Yes, there are frameworks and other stacks..but that wasn't the question I was answering. And these frameworks and other products still use HTML, CSS, and Javascript, i.e. they generate HTML and CSS and tie to Javascript for you. Plus Django is a python framework, how does a server side tech replace anything I've described.

Also what you are describing is more like using a word processer instead of creating the word processor from scratch. I would not call using wordpress as web dev.

Now, most programmers do use shortcuts such as CSS frameworks, templating engines, etc...but there what if you want to develop something completely from scratch...Say you wanted to develop Facebook or some other web portal. To do this you can't simply spin something from wordpress.

For me, I use Phalcon on top of PHP + MySQL. Then Volt as my tempting engine with bootstrap as my underlying CSS framework..
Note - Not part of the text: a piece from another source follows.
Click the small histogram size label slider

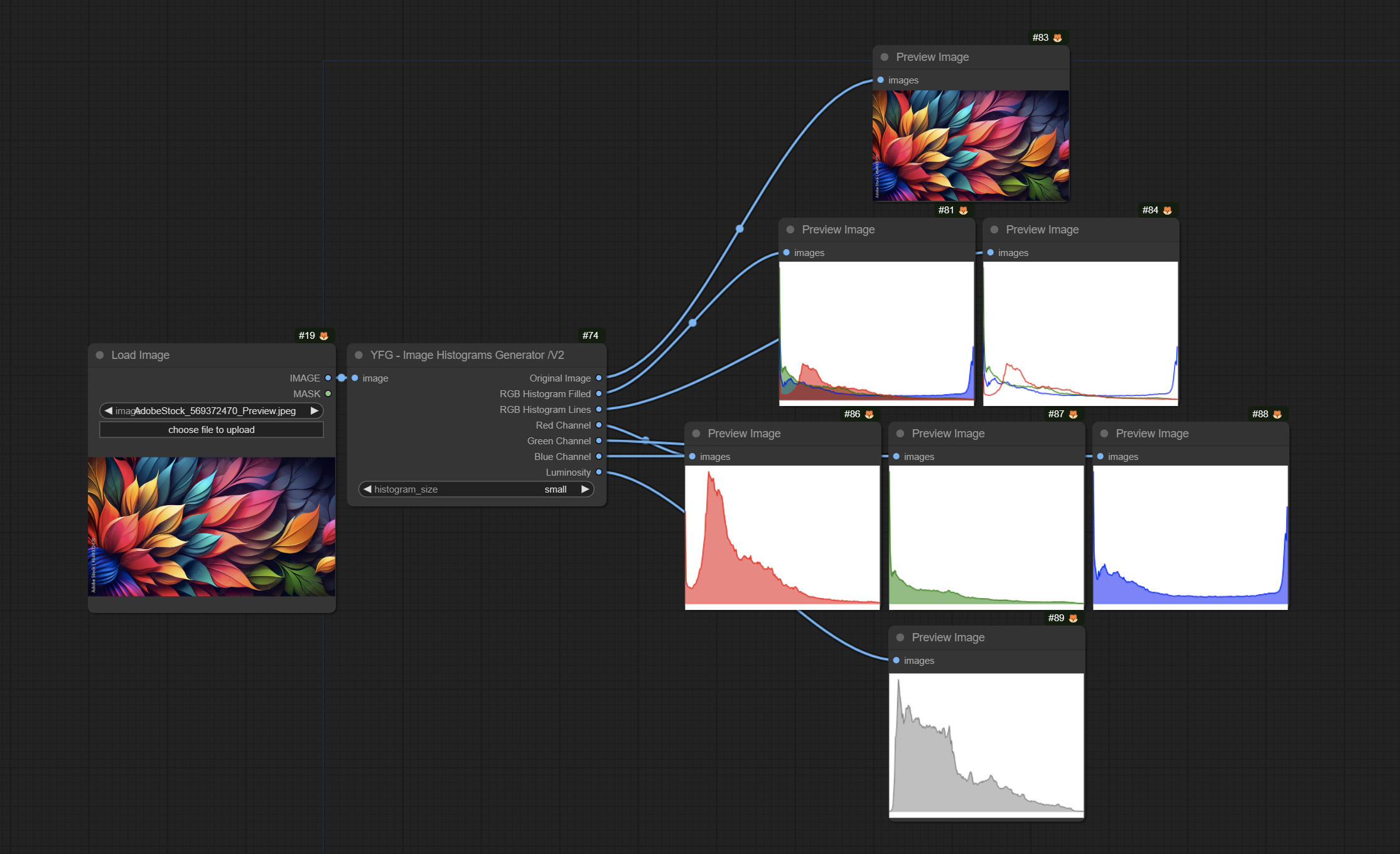click(x=480, y=489)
Bun in the end with Phalcon, I am still programming in PHP, just using some MVC shortcuts...and VOLT is just a tempting engine for HTML, but I still write HTML everyday as part of my templates..

Don't really understand how what you are saying makes HTML, CSS, and Javascript irrelevant.

Also, obviously you are a smart well informed person with programming, but I was just trying to create a primer for people unfamiliar with the complexities of things like memcache, which are only relevant to people that are actually planning to write code.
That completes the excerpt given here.